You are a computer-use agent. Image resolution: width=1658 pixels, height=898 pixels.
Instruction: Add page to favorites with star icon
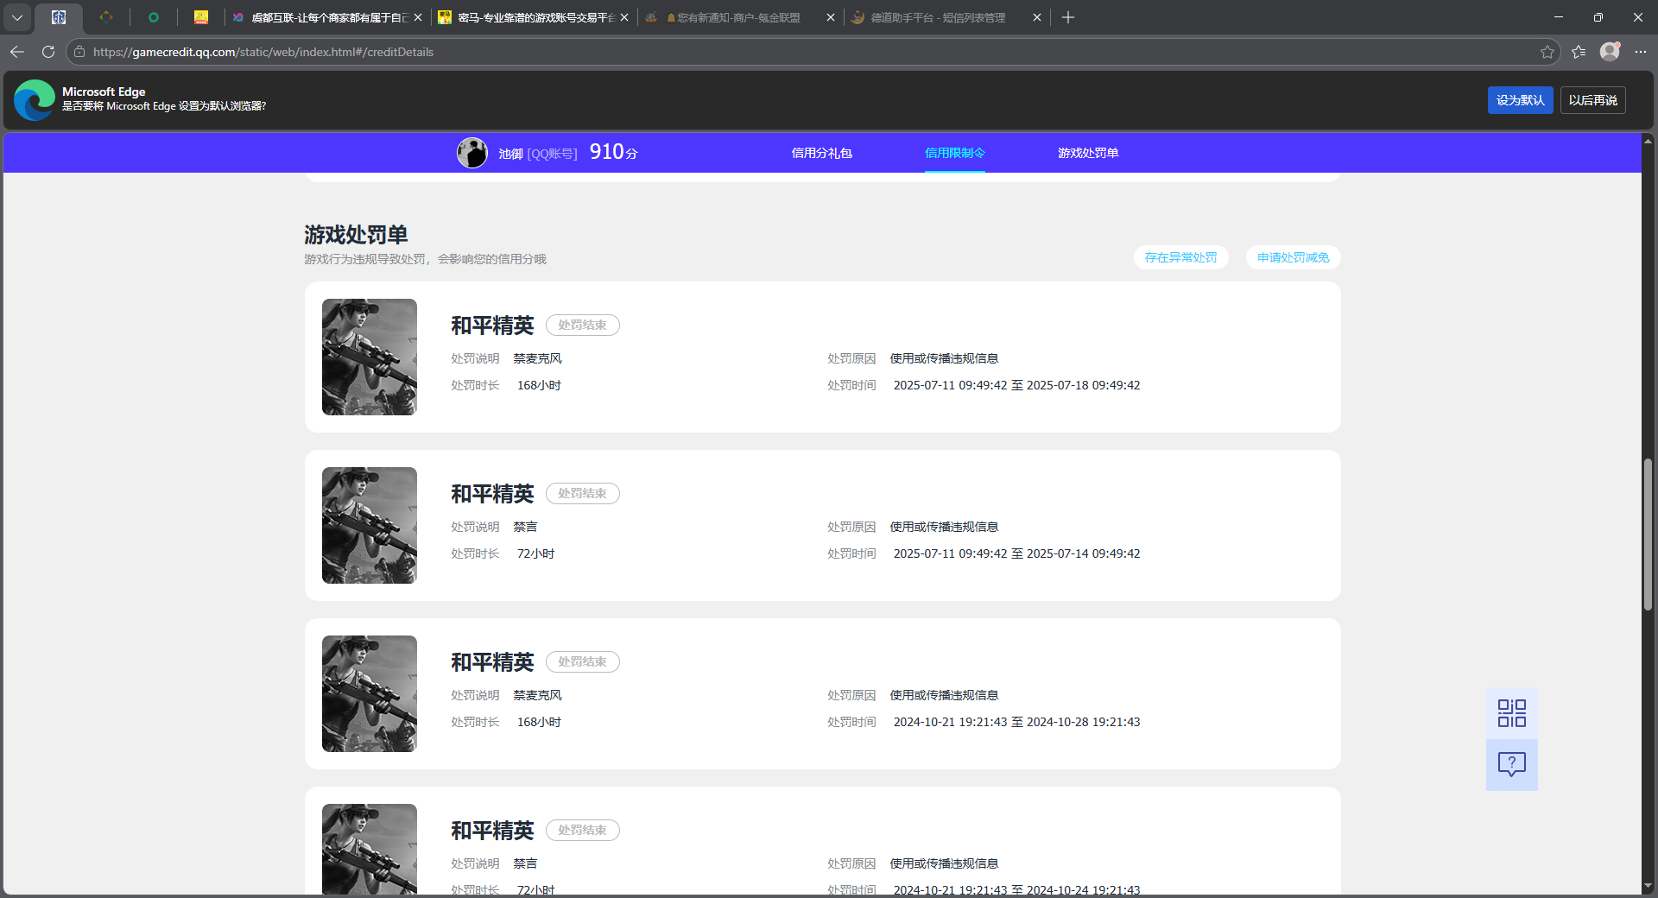(1547, 52)
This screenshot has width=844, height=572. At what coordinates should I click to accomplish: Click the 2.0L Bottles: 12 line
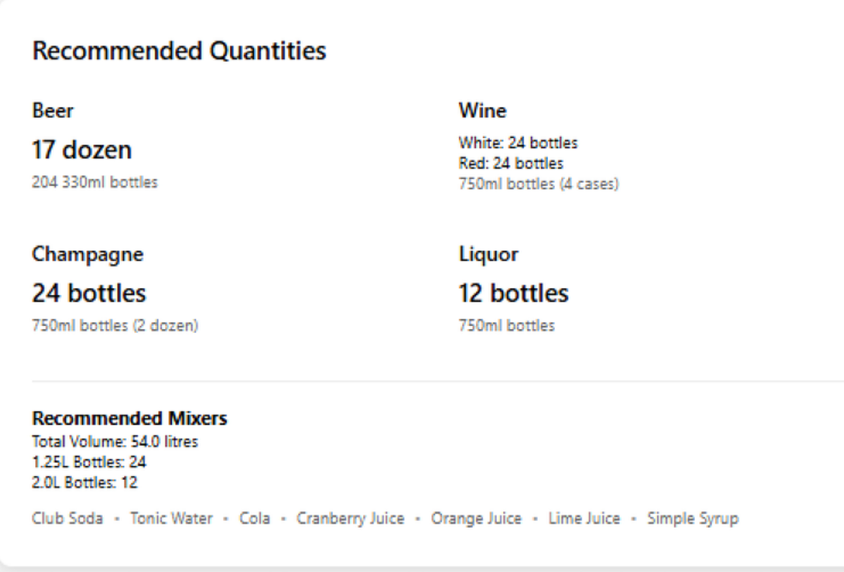coord(85,483)
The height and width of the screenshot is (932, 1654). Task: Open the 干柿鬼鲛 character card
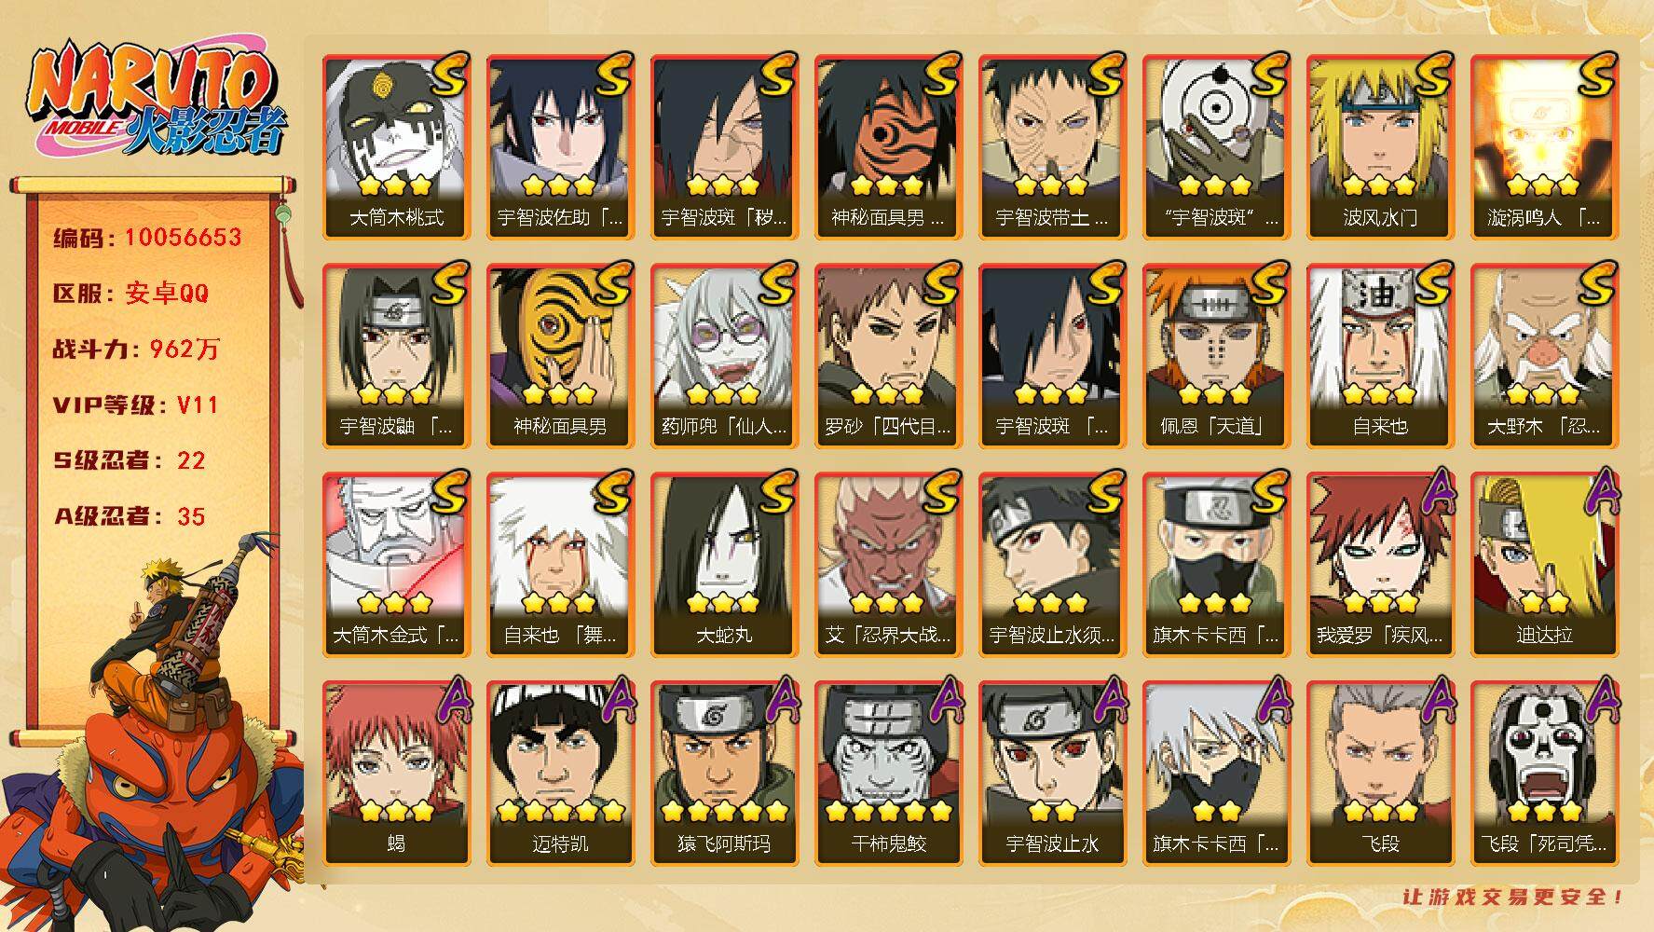pos(889,773)
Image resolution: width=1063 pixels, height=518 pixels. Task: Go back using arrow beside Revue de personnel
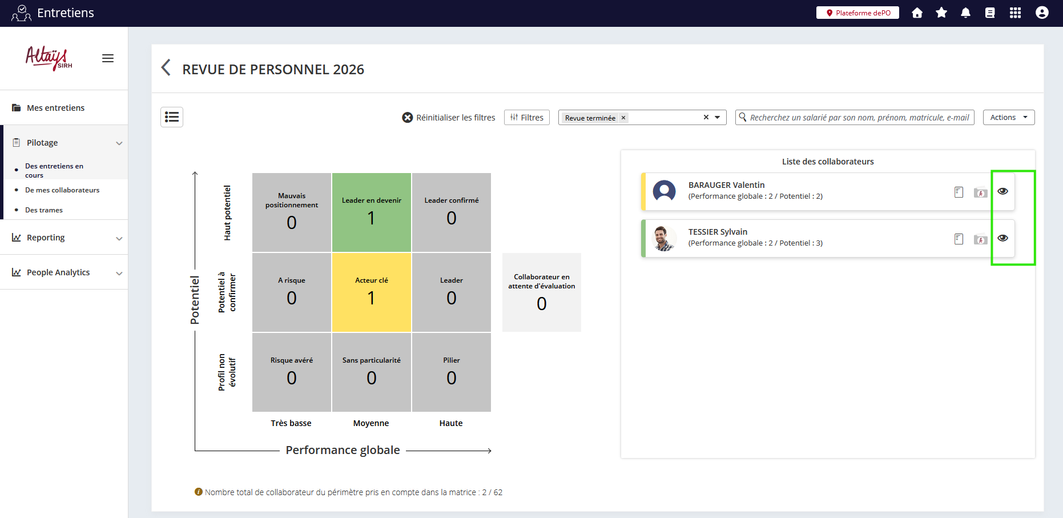point(166,68)
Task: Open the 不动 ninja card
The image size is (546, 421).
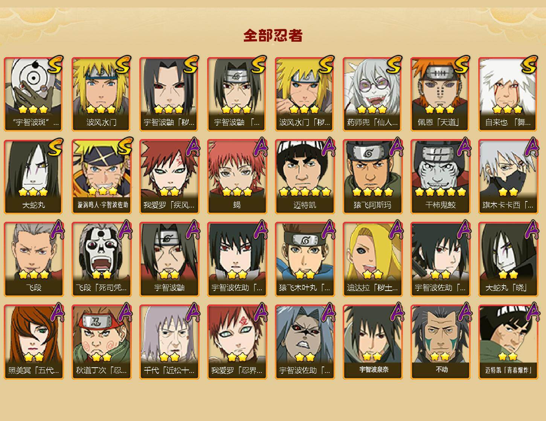Action: click(440, 342)
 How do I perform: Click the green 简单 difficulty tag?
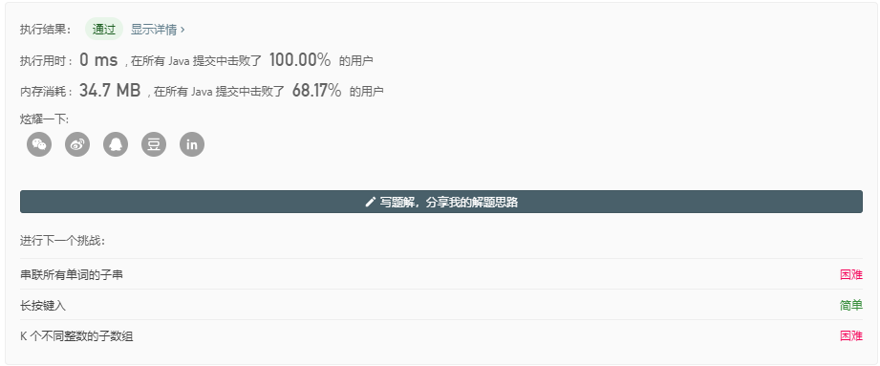[x=850, y=306]
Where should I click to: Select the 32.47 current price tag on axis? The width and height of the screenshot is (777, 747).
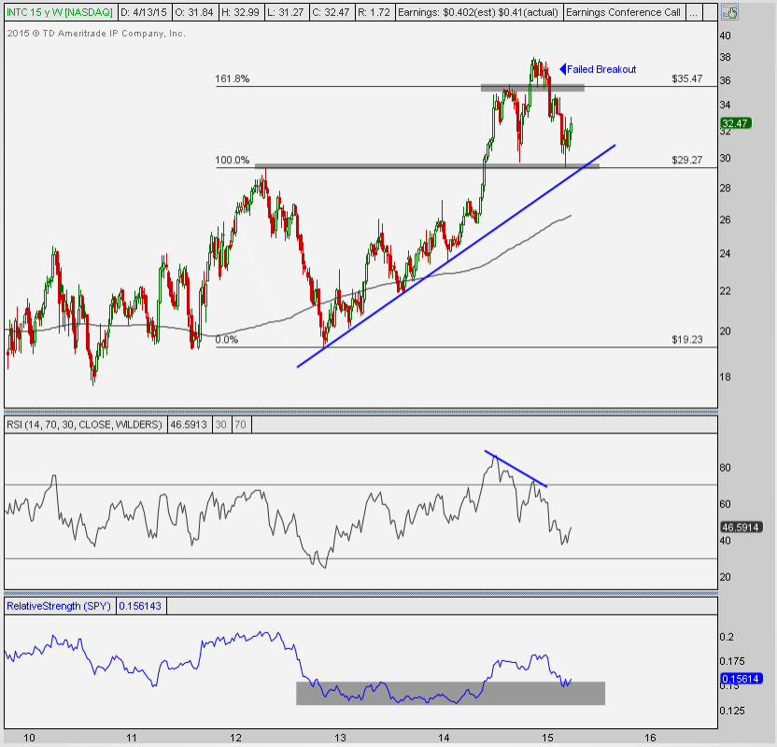[734, 123]
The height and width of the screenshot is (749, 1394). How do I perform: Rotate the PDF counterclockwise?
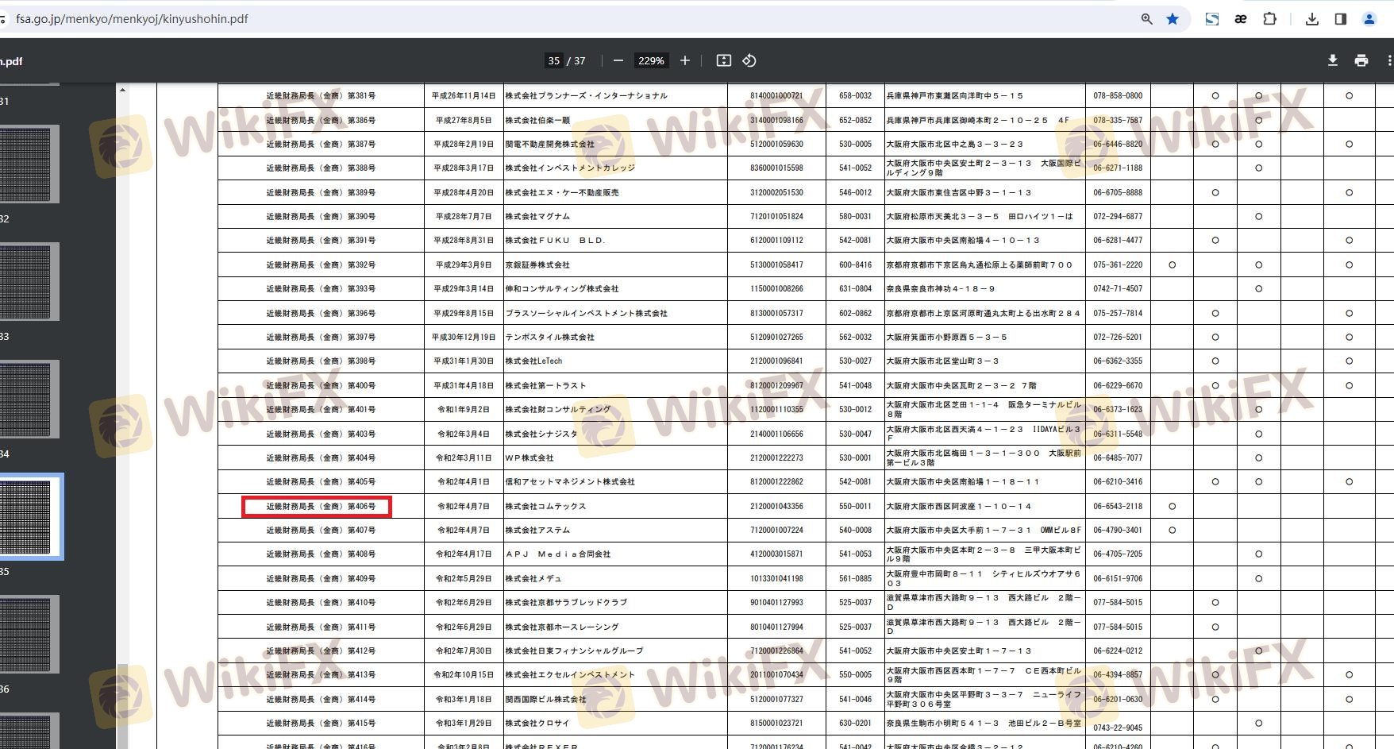[x=749, y=61]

» Exercise instructions
Write out each entry word for word, images excluded.

» Response below
You are a computer-use agent. Image resolution: width=1658 pixels, height=898 pixels.
Instruction: Add page to favorites with star icon
(1547, 52)
This screenshot has width=844, height=572. At what coordinates should I click to accomplish: Click the 2.0L Bottles: 12 line
coord(85,483)
The height and width of the screenshot is (932, 1654). Task: Open the 干柿鬼鲛 character card
pos(889,773)
Image resolution: width=1063 pixels, height=518 pixels. Task: Go back using arrow beside Revue de personnel
point(166,68)
Task: Open the 不动 ninja card
The image size is (546, 421).
Action: click(440, 342)
 How do I perform: Click the green 简单 difficulty tag?
[x=850, y=306]
Where should I click to: Select the 32.47 current price tag on axis? The width and height of the screenshot is (777, 747).
[734, 123]
The height and width of the screenshot is (749, 1394). How do I perform: Rotate the PDF counterclockwise?
[x=749, y=61]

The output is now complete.